* What the task asks
When you reach the line that contains "Given: Click the camera Bookmarks icon", give it back exactly along with each line after it to the end of the entries; skip any pictures.

(Data items)

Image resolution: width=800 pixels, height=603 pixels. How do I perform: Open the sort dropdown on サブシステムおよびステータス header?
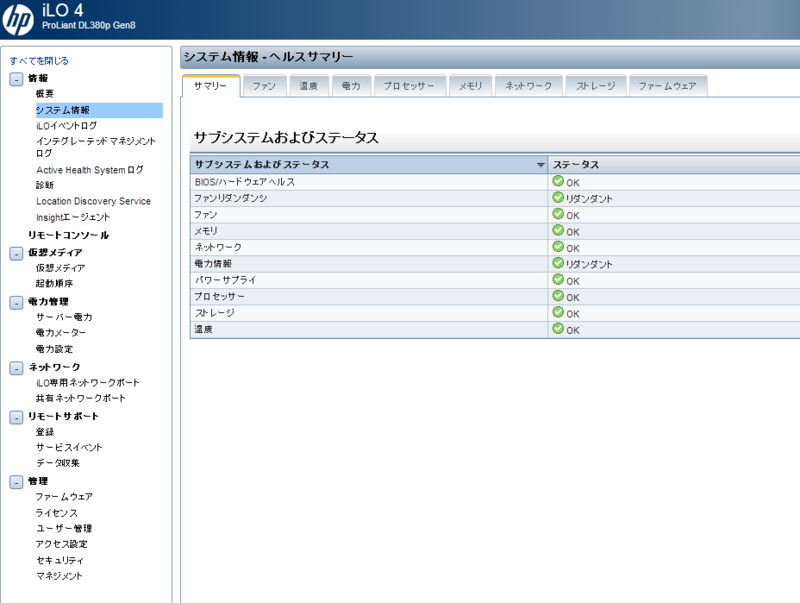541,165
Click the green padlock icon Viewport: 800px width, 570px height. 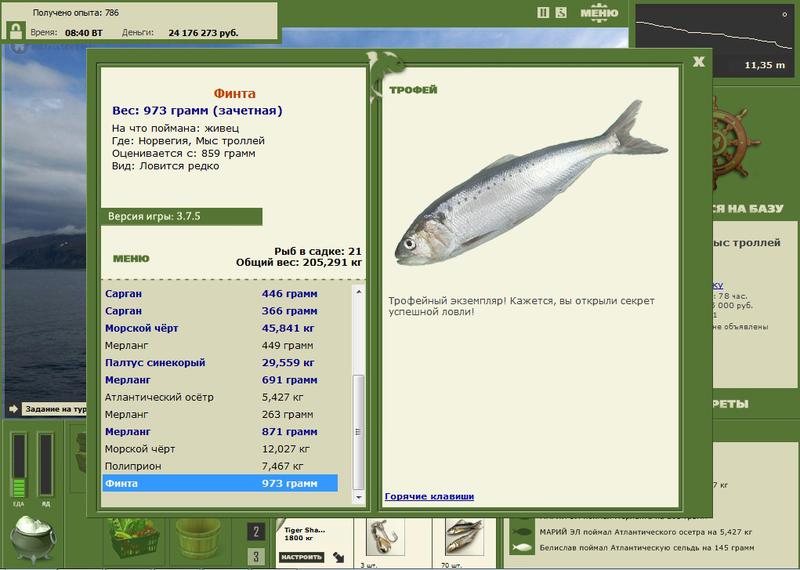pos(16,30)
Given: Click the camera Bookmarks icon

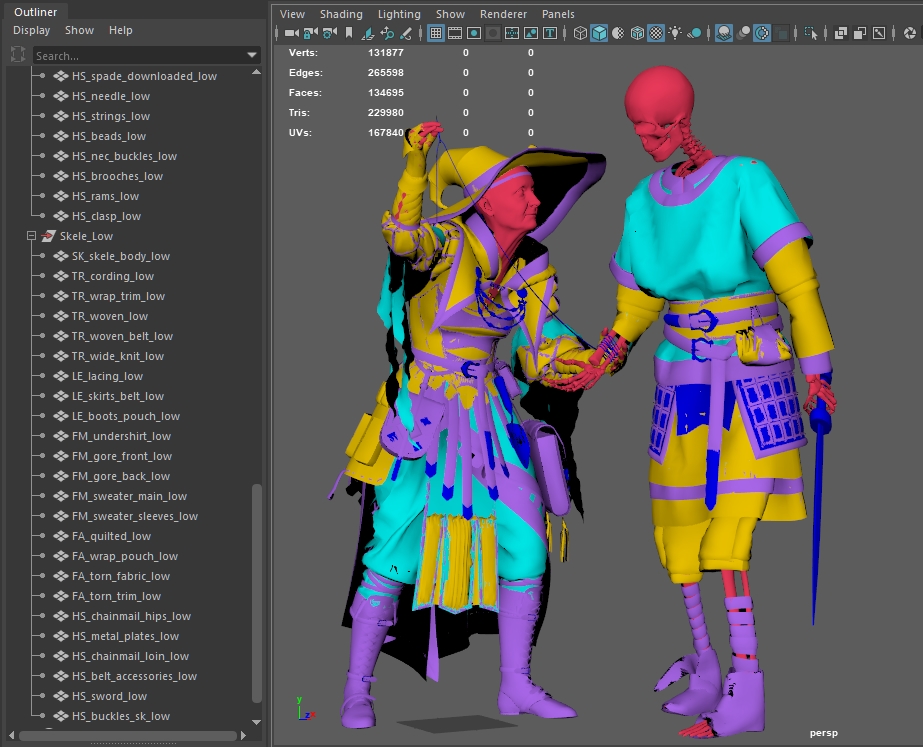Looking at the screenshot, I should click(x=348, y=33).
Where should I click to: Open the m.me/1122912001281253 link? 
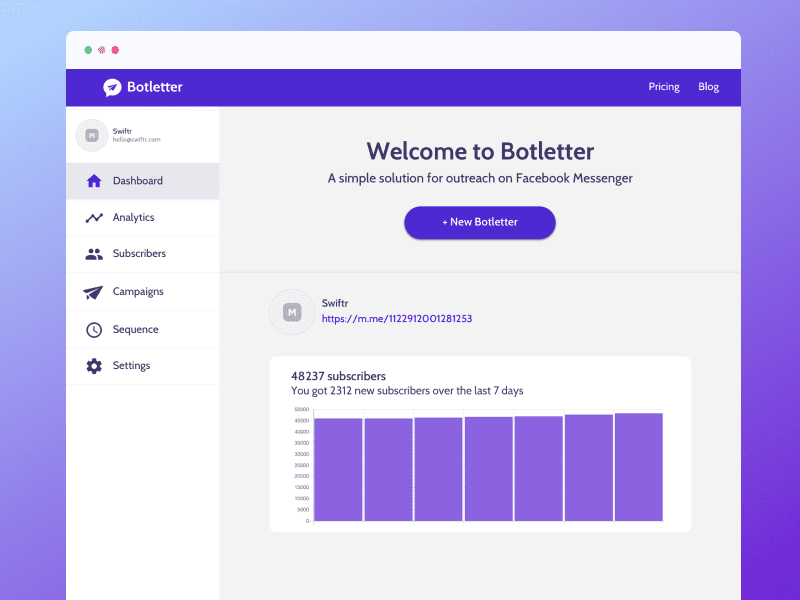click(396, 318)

* Response below
Given: Click the camera Bookmarks icon

Looking at the screenshot, I should click(x=348, y=33).
Where should I click to: Open the m.me/1122912001281253 link? 
click(396, 318)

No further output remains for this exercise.